_Text for analysis_:
-=-=-=-=-

Half of the fish consumed in the Netherlands comes from aquaculture. Aquaculture looks like the answer to overfishing, but farmed fish is not always more sustainable than wild-caught fish. The farming of fish can also create environmental problems. The effects on the environment depend on the chosen farming system and fish species. The assessments are based on an average situation in a country. There are often individual companies that have better practices. We stimulate wholesalers to search for these companies. There is also farmed fish with the Aquaculture Stewardship Council (ASC) certification. These fish are guaranteed responsibly farmed.
Effects on the Environment
A farming system can have an open connection to the environment, with e.g. a sea or river. This causes the following problems:
-Pollution of the surface water with faeces, medicines and chemicals
-Spread of diseases and parasites by infection of wild animals.
-Crossbreeding of escaped farmed fish and wild fish. The genetic characteristics of farmed fish are focused on growth-characteristics.
A closed farming system, that does not have an open connection to the environment, does not have these negative effects.
Carnivore or herbivore
The amount of fish feed, fish meal and fish oil to farm a kilogram of fish differs with species. Species like salmon, turbot and eel need a lot of fish meal and fish oil. The less fish oil and fish meal a fish needs, the more sustainable the fish is. To make fish oil and fish meal, wild-caught fish is needed. This can lead to overfishing. For example, to produce 1 kilogram of salmon an average of 2 kilogram of wild fish is needed.
Juvenile fish from the sea or not
Most species can reproduce in captivity. The farming of eel, tuna and mussels however depend on wild-caught juvenile fish or shellfish (seed). By taking these out of the sea and grow them for consumption, the problems of overfishing of endangered species or harmful catching methods won’t go away.

-=-=-=-=-

_Recorded information_:
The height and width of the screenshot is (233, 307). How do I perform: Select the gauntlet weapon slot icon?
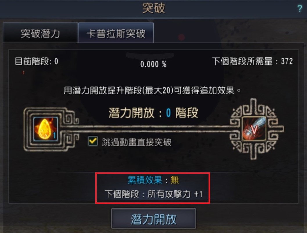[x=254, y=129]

-=-=-=-=-

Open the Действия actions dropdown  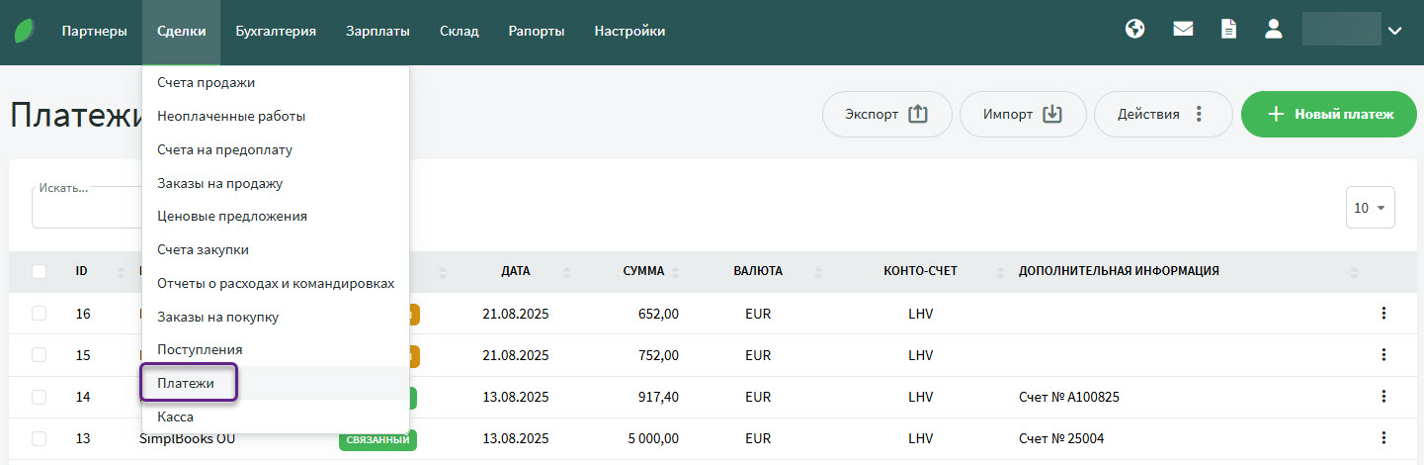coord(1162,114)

-=-=-=-=-

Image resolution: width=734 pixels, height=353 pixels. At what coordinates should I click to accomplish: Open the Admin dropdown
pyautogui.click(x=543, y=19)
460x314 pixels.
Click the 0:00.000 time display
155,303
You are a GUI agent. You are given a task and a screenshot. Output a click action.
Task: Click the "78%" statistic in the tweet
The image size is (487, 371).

-=-=-=-=-

_Work item 1_: Summarize the text on farmed fish in exactly two sentences.
_Work item 2_: From the text on farmed fish, extract the passage that begins at the words "-Crossbreeding of escaped" and stops after "these negative effects.".

_Task output 1_: Half of the fish consumed in the Netherlands comes from aquaculture, which is not always more sustainable than wild-caught fish, and its environmental effects depend on the farming system and the fish species. Open farming systems can pollute surface water, spread diseases and parasites to wild animals, and let escaped farmed fish crossbreed with wild fish, while closed systems avoid these effects; species that need a lot of fish meal and fish oil, or that depend on wild-caught juveniles, such as eel, tuna and mussels, can add to overfishing.

_Task output 2_:
-Crossbreeding of escaped farmed fish and wild fish. The genetic characteristics of farmed fish are focused on growth-characteristics.
A closed farming system, that does not have an open connection to the environment, does not have these negative effects.